Out of Programme Experience

I have come to The Gambia for 6 months Out Of Programme Experience. The mental health services in The Gambia have not hosted a psychiatric trainee on such a programme before, and I spent my first few weeks working out with the staff here what my role would be. So having arrived all fired up to get on with things, it was a little bit of a slow start – but I should not have worried as 6 weeks later I’m very involved in such interesting work!

Kotu farming land

The Gambia is a small country on the West Coast of Africa, with a population of about 1.7 million people. I am based in the Western Region, where the capital city Banjul is and about half the population live here. The Royal Victoria Teaching Hospital in Banjul, is a 650 bedded tertiary centre, and Tanka Tanka Psychiatric Hospital is about half an hour outside the city, it runs at a capacity of about 50 and is Gambia’s only psychiatric inpatient facility. There are 2 Cuban psychiatrists working in the country, on secondment from their own country, otherwise there are no psychiatrists, and although the service is well staffed by competent nurses and assistants, there is only one trained psychiatric nurse.

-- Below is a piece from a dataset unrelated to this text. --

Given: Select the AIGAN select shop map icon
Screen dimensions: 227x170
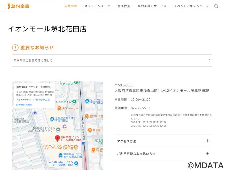Looking at the screenshot, I should (x=76, y=163).
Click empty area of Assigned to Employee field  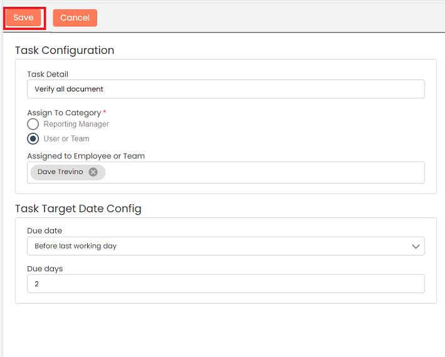[263, 172]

I have been splitting my time between the Outpatient clinics at RVTH, which run every day and are always busy, and Tanka Tanka. In the first week of clinics I learned that you cannot predict who will walk in the door and what they’ll be presenting with. It’s a self referral system, and the range of psychiatric problems is vast; all ages, all problems. Several people per day are transferred from the clinic to the inpatient unit, most often with substance abuse disorders and psychosis, although unusually for The Gambia we’ve had a run of psychotic depression in older women in the past week. The nurses who run the clinic are very experienced though without any formal psychiatric nursing training. They are experienced in making diagnoses and treating, and know the system and are incredibly supportive, which I’m hugely thankful for as a CT2 and very used to having seniors around to ask advice! It’s safe to say I’m learning fast.

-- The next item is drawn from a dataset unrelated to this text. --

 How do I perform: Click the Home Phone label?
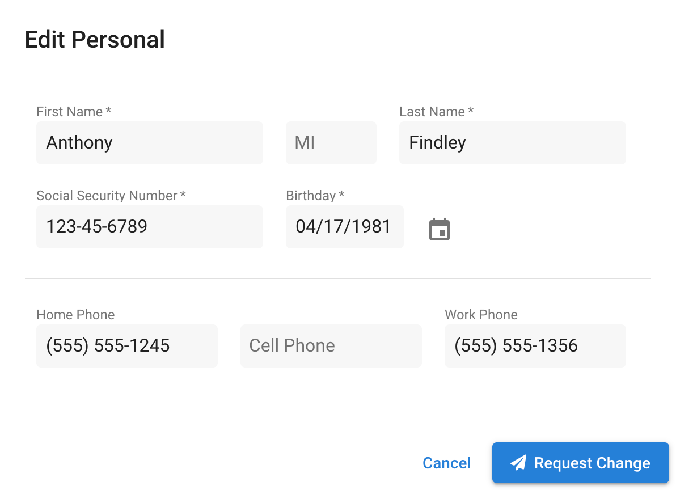pyautogui.click(x=75, y=315)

On first sight the psychiatric hospital looked unusual to me, as patients are not confined to certain areas as they are at home in wards. It is a large enclosed open air plot laid out with separate buildings for male and female dormitories, offices, and other facilities such as kitchen and dining areas. The patients choose to spend a lot of their time outside, sitting in the shade or walking around the grounds. Over the ensuing days, I learned there is value in allowing people to have freedom within a large space: when patients are distressed and agitated they tend to manage themselves differently, and use the space well. Another difference is that the patients are not split into different wards depending on their age or presentations, they are all together, so keeping an open mind and being aware of risks is particularly important.

Having spent 3 weeks settling in, I joined the CMHT on their 3 monthly trek to the South Bank rural regions, visiting local health centres and doing a clinic in each place. We visited 8 towns, and stayed with the staff in their quarters each night. It was an amazing trip, and probably the most challenging experience of my medical career so far! I have to mention the heat, and the dust, and the endless tinned sardines. The work itself was incredibly interesting – in those rural areas people do not have access to mental health care, and they do not have a ‘Western’ style understanding of what problems represent mental illness. Therefore many of the patients attending had long histories of untreated mental illness, and all the complications in their lives that this entails. The CMHT make huge efforts to arrange for the clinics to be announced on local radio and sometimes in the local mosques beforehand, inviting people to attend the clinic or bring in relatives they are concerned about. The attendance is variable, depending on how many people have been reached by the news and whether they’re able to get there.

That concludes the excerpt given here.